Regular Expression Support

The regex() function is used to find text fragments corresponding to a regular expression pattern.

Syntax

regex(regular_expression)

The function takes as argument a regular expression enclosed in quotation marks.

The regular expression must correspond to the Perl coding standard (http://perldoc.perl.org/perlre.html).

The function regex() accepts the following optional named parameters:

Named parameter

Comments

scope:=word/sentence/paragraph/text

limits the scope of the expression to word/sentence/paragraph/text;

casesens:=yes/no

switches case sensitivity on/off;

ignore_ws:=yes/no

allows to ignore/forbid white spaces in a regular expression;

wholeword:=yes/no

fragment matched by the regular expression is/is not at a word boundary.

Example

regex("[a-z]{3,3}\d{3,3}") matches the sequence of characters "three letters— three digits", this query may be used to match license plate numbers.

Note

1) By default, the scope parameter is set to word (the function regex() matches separated tokens of the entire text corresponding to the expression).

If users also wish to find word fragments corresponding to a regular expression, they should add the parameter wholeword:=no.

Example

regex("a.*t") matches "aircraft", "about", but does not match "imaginative" or "statement".
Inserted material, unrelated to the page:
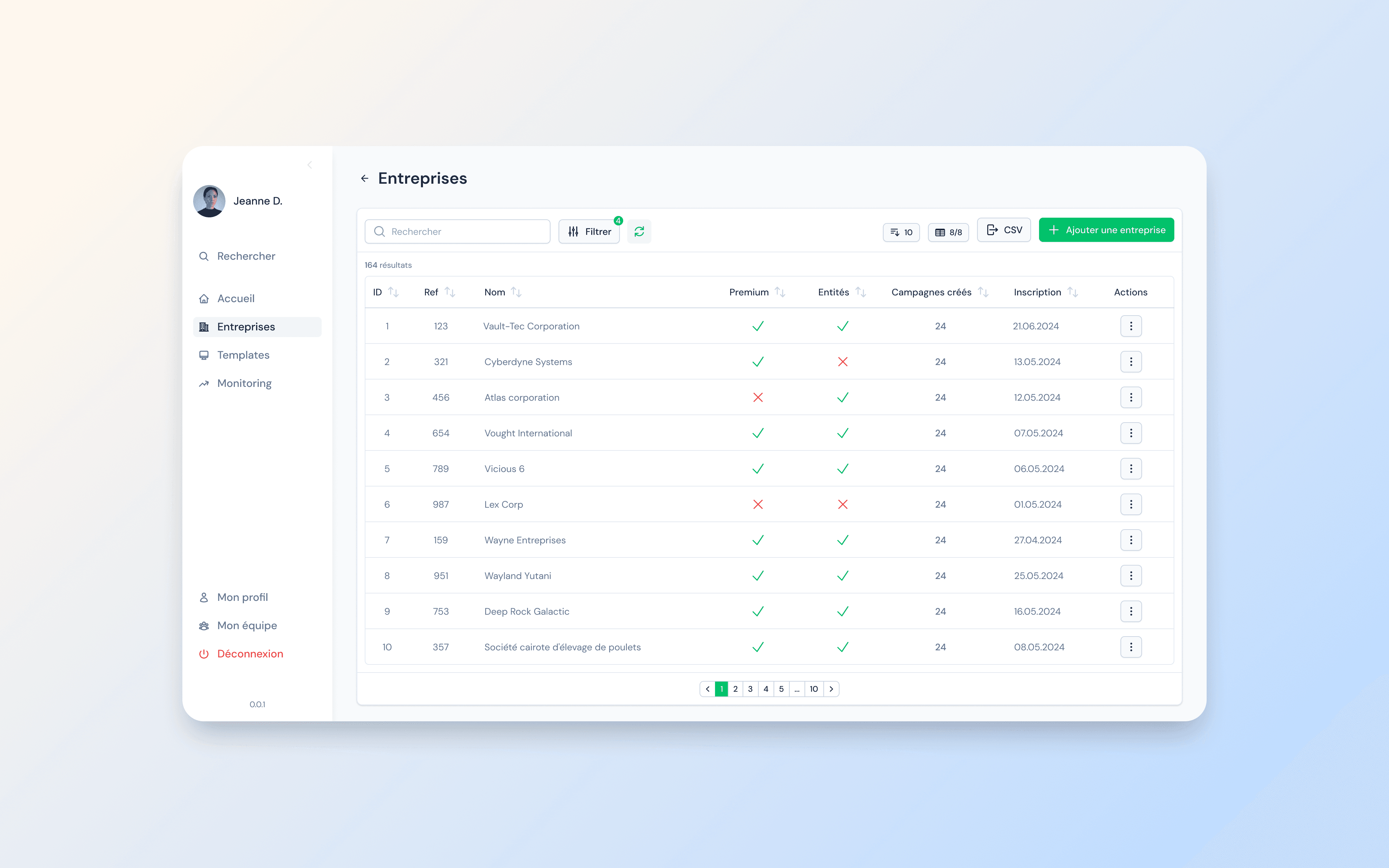Click Jeanne D. profile avatar

coord(210,201)
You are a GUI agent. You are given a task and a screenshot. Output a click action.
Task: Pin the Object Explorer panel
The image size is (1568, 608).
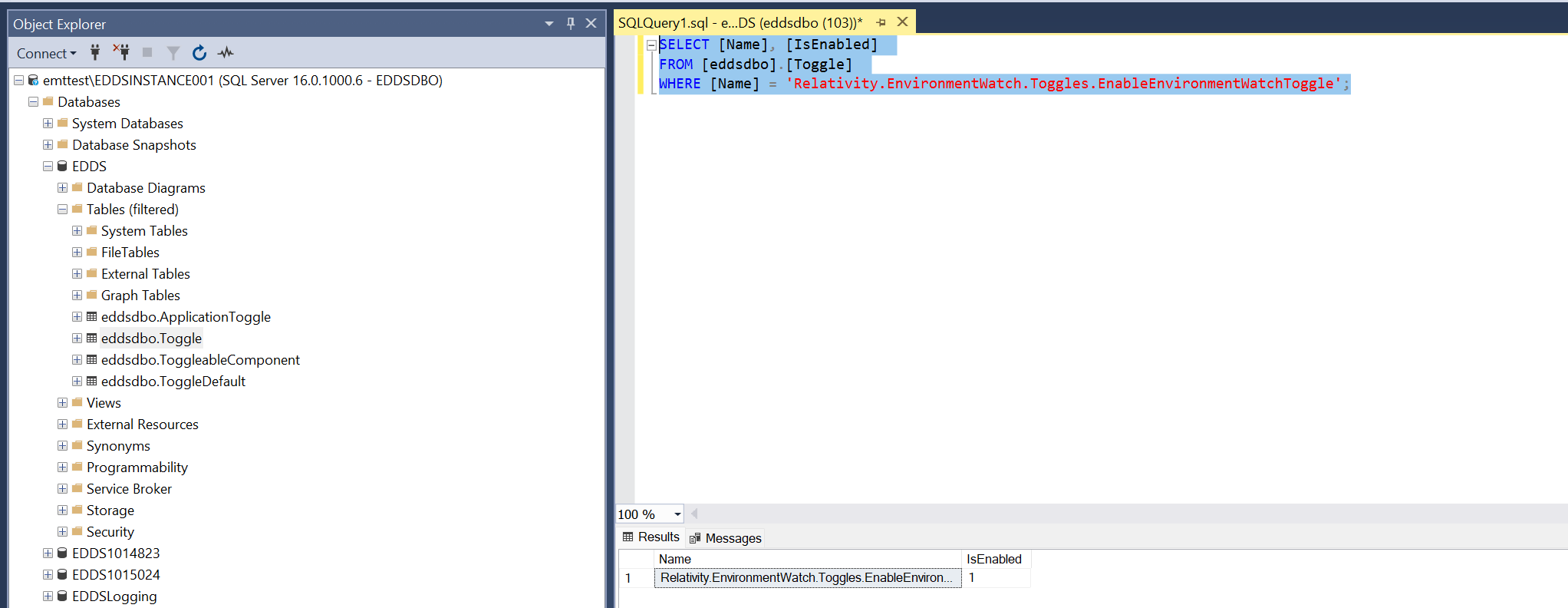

regex("a.*t", wholeword:=no) matches "aircraft", "about", "imaginative", and "statement".

2) In order to find a text fragment composed of more than one token and corresponding to a regular expression, the "scope:=sentence/paragraph/text" optional parameter should be specified.

Example

regex("a.+t") = regex("a.+t", scope:=word) matches "aircraft", "about", "affect", but does not match "answered that", because the latter is made up of more than one token.

regex("a.*t", scope:=sentence) matches "aircraft", "about", "affect", and "answered that".

By default, if scope:=sentence/paragraph/text, a text fragment corresponding to a regular expression may not assert a word boundary. In order to change this behaviour, users should add wholeword:=yes to the query expression.

Example

regex("a.*b", scope:=sentence) matches "WAS WEARING BOOTS" and "Ann Webb".

regex("a.*b", scope:=sentence, wholeword:=yes) matches "Ann Webb", but does not match "WAS WEARING BOOTS".

3) By default, the casesens parameter is set to no (the function regex() does not take case into consideration).

In order to make the expression case sensitive, users should switch the case sensitivity on, using the named parameter "casesens:=yes".

Example

regex("A.+t", casesens:=yes) matches "Agreement", "Airport", but does not match "AGREEMENT" or "airport".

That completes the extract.